En tercer lugar, los mercados de futuros son muy líquidos. La estandarización y la amplia participación permiten a los operadores cerrar posiciones rápidamente y a precios justos cuando las condiciones de mercado cambian, lo que resulta fundamental para una gestión eficaz del riesgo.
Sin embargo, los futuros presentan desventajas a tener en cuenta.
La principal es su coste y tarifas relativamente altos. Los futuros resultan más caros que los forward debido a la liquidación diaria y a las tarifas de la cámara de compensación y de la bolsa, que aumentan los costes de transacción y mantenimiento.
Otra limitación relevante es la falta de personalización. Los operadores solo pueden operar con los activos y condiciones de contrato definidos por la bolsa, sin poder establecer individualmente el tamaño, el precio de ejecución, las condiciones de liquidación ni la estructura de comisiones.
Para entender mejor las diferencias, conviene tener en cuenta dos aspectos clave entre los contratos de futuros y forward.
En primer lugar, el lugar de negociación y la estandarización. Los futuros se negocian exclusivamente en bolsas organizadas, que determinan los precios, tamaños de contrato y activos disponibles. Los forward son acuerdos OTC: acuerdos privados y personalizados en los que todas las condiciones se negocian directamente entre las partes.
En segundo lugar, las garantías y la gestión del riesgo. Los futuros exigen depósitos de margen inicial y de mantenimiento, vigilados durante toda la vigencia del contrato. La cámara de compensación realiza la liquidación diaria, minimizando el riesgo de contraparte y garantizando el cumplimiento de las obligaciones. Los forward no requieren prepago ni margen; la liquidación se produce únicamente al vencimiento o en la fecha acordada, lo que genera un mayor riesgo de contraparte al no existir mecanismos de vigilancia o garantía intermedios.
La principal diferencia es que los futuros se negocian en bolsas reguladas con liquidación diaria, mientras que los forward son acuerdos OTC sin liquidación diaria. Los futuros cuentan con condiciones estandarizadas y los forward son completamente personalizables.

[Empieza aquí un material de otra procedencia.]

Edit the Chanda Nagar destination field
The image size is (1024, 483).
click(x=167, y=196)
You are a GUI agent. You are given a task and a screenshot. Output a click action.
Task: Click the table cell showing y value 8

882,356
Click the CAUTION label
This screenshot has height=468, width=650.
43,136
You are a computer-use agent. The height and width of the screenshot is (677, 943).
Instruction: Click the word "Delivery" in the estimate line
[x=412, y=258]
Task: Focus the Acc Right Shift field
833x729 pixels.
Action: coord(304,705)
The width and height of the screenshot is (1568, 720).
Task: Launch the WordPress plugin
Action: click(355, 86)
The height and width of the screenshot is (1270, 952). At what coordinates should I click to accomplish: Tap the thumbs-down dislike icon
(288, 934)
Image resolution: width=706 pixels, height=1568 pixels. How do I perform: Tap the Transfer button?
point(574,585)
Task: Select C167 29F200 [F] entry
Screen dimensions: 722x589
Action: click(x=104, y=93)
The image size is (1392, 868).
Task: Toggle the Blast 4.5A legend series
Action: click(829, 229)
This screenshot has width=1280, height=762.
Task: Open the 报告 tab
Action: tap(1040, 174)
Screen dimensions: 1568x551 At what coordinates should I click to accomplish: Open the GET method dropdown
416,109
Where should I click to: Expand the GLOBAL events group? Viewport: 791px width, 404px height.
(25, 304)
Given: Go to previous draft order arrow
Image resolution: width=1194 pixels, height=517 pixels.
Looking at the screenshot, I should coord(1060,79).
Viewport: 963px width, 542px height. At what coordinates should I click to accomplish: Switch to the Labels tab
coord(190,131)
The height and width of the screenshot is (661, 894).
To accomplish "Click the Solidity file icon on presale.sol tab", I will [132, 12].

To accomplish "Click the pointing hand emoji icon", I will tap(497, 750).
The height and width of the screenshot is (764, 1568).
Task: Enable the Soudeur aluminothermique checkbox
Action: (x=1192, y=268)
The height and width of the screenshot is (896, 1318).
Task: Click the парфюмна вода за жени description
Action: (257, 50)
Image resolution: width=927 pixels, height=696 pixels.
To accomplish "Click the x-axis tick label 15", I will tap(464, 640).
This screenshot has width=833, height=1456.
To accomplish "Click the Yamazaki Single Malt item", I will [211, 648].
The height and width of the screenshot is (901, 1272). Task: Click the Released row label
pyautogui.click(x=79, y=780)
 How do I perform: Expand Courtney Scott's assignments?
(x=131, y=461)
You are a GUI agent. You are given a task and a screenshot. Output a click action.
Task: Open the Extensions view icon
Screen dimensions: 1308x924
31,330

Un contrato de futuros es un acuerdo estandarizado para comprar o vender un activo a un precio fijo en una fecha futura. Los participantes del mercado los emplean para cobertura de riesgos y especulación. El precio viene determinado por la oferta, la demanda y la evolución del activo subyacente.
Los contratos forward son acuerdos no estandarizados con condiciones flexibles. Se caracterizan por fechas de entrega, precios y cantidades negociados individualmente; alta flexibilidad; ausencia de estandarización y negociación OTC.
Los contratos forward implican un alto riesgo de crédito, ya que dependen de la solvencia de la contraparte y carecen de compensación centralizada. Los futuros tienen menor riesgo de crédito gracias a la estandarización y los mecanismos de liquidación de la bolsa. Los forward presentan mayor riesgo de impago.
La elección depende del plazo y la liquidez. Los forward resultan más adecuados para coberturas a largo plazo, los futuros para el corto plazo. Es importante considerar las comisiones y los costes de trading al elegir el instrumento.
Los contratos forward normalmente no requieren comisión inicial, pero sí exigen garantía, que puede ajustarse según las variaciones de precio. Los futuros aplican comisiones de trading y exigen una garantía fija. Los futuros suelen ser más costosos por sus tarifas superiores, mientras que los forward resultan menos caros aunque requieren más margen.